* **Problem details**:
Could you reproduce, word for word, the part of the passage below on moving Metal code from Objective-C to C++ that opens with the words "id<MTLLibrary> defaultLibrary = [_mDevice" and closes with "implementation of strings."?

* **Passage shown**:
• • •
Functionally, what happens next in the constructor is the following:

Loading the Metal library containing our shaders. The C++ equivalent is radily found using your editors code-completion.

Objective-C

id<MTLLibrary> defaultLibrary = [_mDevice newDefaultLibrary];

C++

MTL::Library *defaultLibrary = _mDevice->newDefaultLibrary();

Loading a specific shader based on its name. This is the biggest translation mismatch, as the C++ method newFunctionWithName doesn’t exist, and it’s equivalent doesn’t accept const char *, only it’s own implementation of strings.

Objective-C

id<MTLFunction> addFunction = [defaultLibrary newFunctionWithName:@"add_arrays"];

C++

auto str = NS::String::string("add_arrays", NS::ASCIIStringEncoding);
MTL::Function *addFunction = defaultLibrary->newFunction(str);

Creating a pipeline state object. This translates just like loading the default library.
Creating a command queue object. This also translates without issue.
• • •
* **Data provided**:
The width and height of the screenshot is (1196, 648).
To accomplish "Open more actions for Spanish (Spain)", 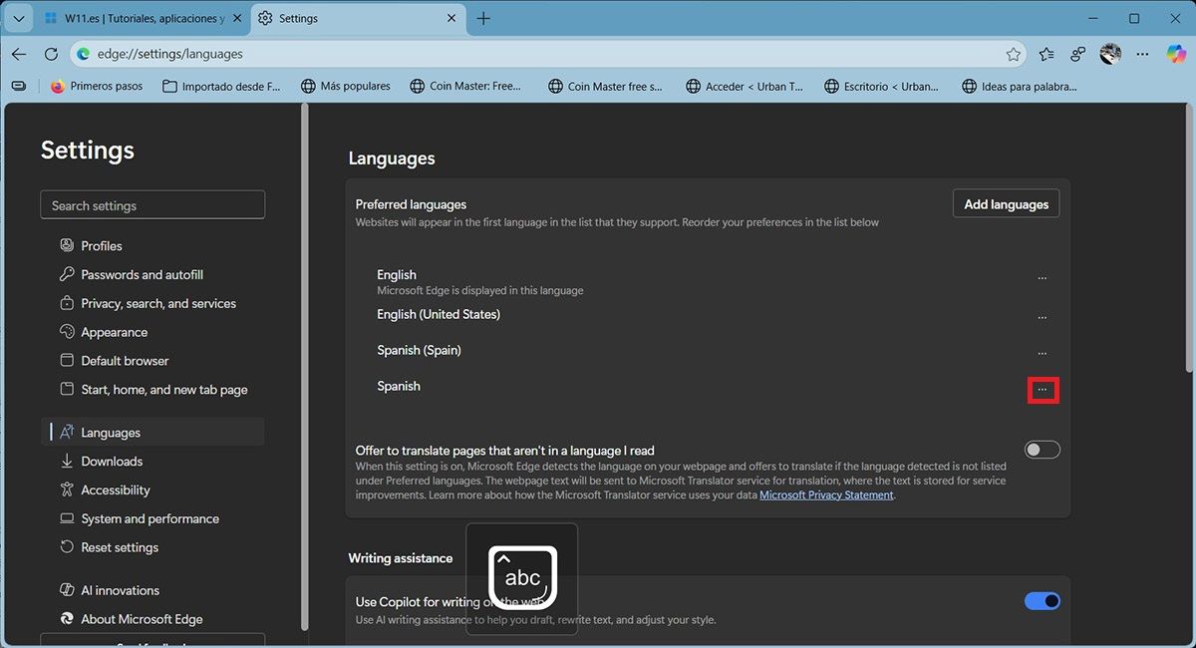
• • •
* **Solved problem**:
id<MTLLibrary> defaultLibrary = [_mDevice newDefaultLibrary];

C++

MTL::Library *defaultLibrary = _mDevice->newDefaultLibrary();

Loading a specific shader based on its name. This is the biggest translation mismatch, as the C++ method newFunctionWithName doesn’t exist, and it’s equivalent doesn’t accept const char *, only it’s own implementation of strings.